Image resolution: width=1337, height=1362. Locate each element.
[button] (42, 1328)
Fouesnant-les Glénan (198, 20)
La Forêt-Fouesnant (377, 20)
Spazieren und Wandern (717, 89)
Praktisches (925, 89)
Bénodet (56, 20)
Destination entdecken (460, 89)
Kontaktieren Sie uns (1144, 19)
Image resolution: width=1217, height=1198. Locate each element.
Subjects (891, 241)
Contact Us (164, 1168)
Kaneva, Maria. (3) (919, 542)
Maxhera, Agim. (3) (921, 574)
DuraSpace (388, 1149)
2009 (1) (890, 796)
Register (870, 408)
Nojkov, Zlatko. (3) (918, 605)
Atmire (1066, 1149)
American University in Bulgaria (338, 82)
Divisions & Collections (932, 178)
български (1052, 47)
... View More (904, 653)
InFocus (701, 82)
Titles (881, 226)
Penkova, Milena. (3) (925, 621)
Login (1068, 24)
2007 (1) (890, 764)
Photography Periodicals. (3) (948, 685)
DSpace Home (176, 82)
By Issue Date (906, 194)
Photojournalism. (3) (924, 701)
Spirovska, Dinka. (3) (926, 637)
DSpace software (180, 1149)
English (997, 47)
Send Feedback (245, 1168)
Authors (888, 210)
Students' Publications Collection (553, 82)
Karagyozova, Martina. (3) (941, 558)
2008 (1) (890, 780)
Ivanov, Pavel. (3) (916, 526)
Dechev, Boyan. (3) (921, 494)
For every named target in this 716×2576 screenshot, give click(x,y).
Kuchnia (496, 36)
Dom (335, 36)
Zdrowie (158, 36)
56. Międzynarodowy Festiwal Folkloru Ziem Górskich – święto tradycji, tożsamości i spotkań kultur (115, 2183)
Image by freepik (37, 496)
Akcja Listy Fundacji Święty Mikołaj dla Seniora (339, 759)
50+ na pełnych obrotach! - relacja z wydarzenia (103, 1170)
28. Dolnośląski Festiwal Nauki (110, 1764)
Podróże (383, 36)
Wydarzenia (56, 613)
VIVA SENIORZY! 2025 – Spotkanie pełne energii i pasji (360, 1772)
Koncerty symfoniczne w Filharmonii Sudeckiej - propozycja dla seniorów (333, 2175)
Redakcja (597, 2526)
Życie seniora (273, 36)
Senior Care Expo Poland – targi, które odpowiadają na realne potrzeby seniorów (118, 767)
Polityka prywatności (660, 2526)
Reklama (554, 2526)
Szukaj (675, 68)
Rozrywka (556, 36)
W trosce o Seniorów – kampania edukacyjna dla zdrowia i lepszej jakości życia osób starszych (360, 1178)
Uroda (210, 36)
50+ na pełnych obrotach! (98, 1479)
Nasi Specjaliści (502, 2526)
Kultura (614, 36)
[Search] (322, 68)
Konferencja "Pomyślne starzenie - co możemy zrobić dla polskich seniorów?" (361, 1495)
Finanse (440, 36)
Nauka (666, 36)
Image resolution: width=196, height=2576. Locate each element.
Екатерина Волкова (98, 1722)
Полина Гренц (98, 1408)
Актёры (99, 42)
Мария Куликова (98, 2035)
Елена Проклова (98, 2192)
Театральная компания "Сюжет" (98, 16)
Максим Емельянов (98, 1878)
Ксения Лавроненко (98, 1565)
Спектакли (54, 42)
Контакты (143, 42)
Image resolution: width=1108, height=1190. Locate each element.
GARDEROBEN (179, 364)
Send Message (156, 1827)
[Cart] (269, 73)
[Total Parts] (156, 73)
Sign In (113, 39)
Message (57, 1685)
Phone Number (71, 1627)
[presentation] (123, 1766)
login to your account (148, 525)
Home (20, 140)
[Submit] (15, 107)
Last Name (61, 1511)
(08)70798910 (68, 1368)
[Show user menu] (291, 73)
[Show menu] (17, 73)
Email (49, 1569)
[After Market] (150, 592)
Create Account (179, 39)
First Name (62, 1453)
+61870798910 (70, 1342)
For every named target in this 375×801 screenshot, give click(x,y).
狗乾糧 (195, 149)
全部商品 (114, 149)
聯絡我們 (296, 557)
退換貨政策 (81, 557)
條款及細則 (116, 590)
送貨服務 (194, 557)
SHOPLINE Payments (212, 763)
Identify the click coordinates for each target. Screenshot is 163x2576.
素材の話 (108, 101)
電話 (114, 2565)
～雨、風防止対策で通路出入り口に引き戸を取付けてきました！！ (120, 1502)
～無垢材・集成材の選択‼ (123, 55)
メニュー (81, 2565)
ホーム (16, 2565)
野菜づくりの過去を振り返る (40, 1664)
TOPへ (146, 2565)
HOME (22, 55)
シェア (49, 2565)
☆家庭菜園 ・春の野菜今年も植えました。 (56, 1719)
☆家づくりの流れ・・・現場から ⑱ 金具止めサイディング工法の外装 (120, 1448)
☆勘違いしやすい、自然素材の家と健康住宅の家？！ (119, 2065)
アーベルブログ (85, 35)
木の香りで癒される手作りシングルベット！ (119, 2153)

•••••

■ THE TASK
Output every line above verbatim, from the first to the last.

■ CORRECT ANSWER
Image resolution: width=1337, height=1362. Locate each element.
[button] (42, 1328)
Fouesnant-les Glénan (198, 20)
La Forêt-Fouesnant (377, 20)
Spazieren und Wandern (717, 89)
Praktisches (925, 89)
Bénodet (56, 20)
Destination entdecken (460, 89)
Kontaktieren Sie uns (1144, 19)
Image resolution: width=1217, height=1198. Locate each element.
Subjects (891, 241)
Contact Us (164, 1168)
Kaneva, Maria. (3) (919, 542)
Maxhera, Agim. (3) (921, 574)
DuraSpace (388, 1149)
2009 (1) (890, 796)
Register (870, 408)
Nojkov, Zlatko. (3) (918, 605)
Atmire (1066, 1149)
American University in Bulgaria (338, 82)
Divisions & Collections (932, 178)
български (1052, 47)
... View More (904, 653)
InFocus (701, 82)
Titles (881, 226)
Penkova, Milena. (3) (925, 621)
Login (1068, 24)
2007 (1) (890, 764)
Photography Periodicals. (3) (948, 685)
DSpace Home (176, 82)
By Issue Date (906, 194)
Photojournalism. (3) (924, 701)
Spirovska, Dinka. (3) (926, 637)
DSpace software (180, 1149)
English (997, 47)
Send Feedback (245, 1168)
Authors (888, 210)
Students' Publications Collection (553, 82)
Karagyozova, Martina. (3) (941, 558)
2008 (1) (890, 780)
Ivanov, Pavel. (3) (916, 526)
Dechev, Boyan. (3) (921, 494)
For every named target in this 716×2576 screenshot, give click(x,y).
Kuchnia (496, 36)
Dom (335, 36)
Zdrowie (158, 36)
56. Międzynarodowy Festiwal Folkloru Ziem Górskich – święto tradycji, tożsamości i spotkań kultur (115, 2183)
Image by freepik (37, 496)
Akcja Listy Fundacji Święty Mikołaj dla Seniora (339, 759)
50+ na pełnych obrotach! - relacja z wydarzenia (103, 1170)
28. Dolnośląski Festiwal Nauki (110, 1764)
Podróże (383, 36)
Wydarzenia (56, 613)
VIVA SENIORZY! 2025 – Spotkanie pełne energii i pasji (360, 1772)
Koncerty symfoniczne w Filharmonii Sudeckiej - propozycja dla seniorów (333, 2175)
Redakcja (597, 2526)
Życie seniora (273, 36)
Senior Care Expo Poland – targi, które odpowiadają na realne potrzeby seniorów (118, 767)
Polityka prywatności (660, 2526)
Reklama (554, 2526)
Szukaj (675, 68)
Rozrywka (556, 36)
W trosce o Seniorów – kampania edukacyjna dla zdrowia i lepszej jakości życia osób starszych (360, 1178)
Uroda (210, 36)
50+ na pełnych obrotach! (98, 1479)
Nasi Specjaliści (502, 2526)
Kultura (614, 36)
[Search] (322, 68)
Konferencja "Pomyślne starzenie - co możemy zrobić dla polskich seniorów?" (361, 1495)
Finanse (440, 36)
Nauka (666, 36)
Image resolution: width=196, height=2576. Locate each element.
Екатерина Волкова (98, 1722)
Полина Гренц (98, 1408)
Актёры (99, 42)
Мария Куликова (98, 2035)
Елена Проклова (98, 2192)
Театральная компания "Сюжет" (98, 16)
Максим Емельянов (98, 1878)
Ксения Лавроненко (98, 1565)
Спектакли (54, 42)
Контакты (143, 42)
Image resolution: width=1108, height=1190. Locate each element.
GARDEROBEN (179, 364)
Send Message (156, 1827)
[Cart] (269, 73)
[Total Parts] (156, 73)
Sign In (113, 39)
Message (57, 1685)
Phone Number (71, 1627)
[presentation] (123, 1766)
login to your account (148, 525)
Home (20, 140)
[Submit] (15, 107)
Last Name (61, 1511)
(08)70798910 (68, 1368)
[Show user menu] (291, 73)
[Show menu] (17, 73)
Email (49, 1569)
[After Market] (150, 592)
Create Account (179, 39)
First Name (62, 1453)
+61870798910 (70, 1342)
For every named target in this 375×801 screenshot, give click(x,y).
狗乾糧 (195, 149)
全部商品 (114, 149)
聯絡我們 (296, 557)
退換貨政策 (81, 557)
條款及細則 (116, 590)
送貨服務 (194, 557)
SHOPLINE Payments (212, 763)
Identify the click coordinates for each target. Screenshot is 163x2576.
素材の話 (108, 101)
電話 (114, 2565)
～雨、風防止対策で通路出入り口に引き戸を取付けてきました！！ (120, 1502)
～無垢材・集成材の選択‼ (123, 55)
メニュー (81, 2565)
ホーム (16, 2565)
野菜づくりの過去を振り返る (40, 1664)
TOPへ (146, 2565)
HOME (22, 55)
シェア (49, 2565)
☆家庭菜園 ・春の野菜今年も植えました。 (56, 1719)
☆家づくりの流れ・・・現場から ⑱ 金具止めサイディング工法の外装 (120, 1448)
☆勘違いしやすい、自然素材の家と健康住宅の家？！ (119, 2065)
アーベルブログ (85, 35)
木の香りで癒される手作りシングルベット！ (119, 2153)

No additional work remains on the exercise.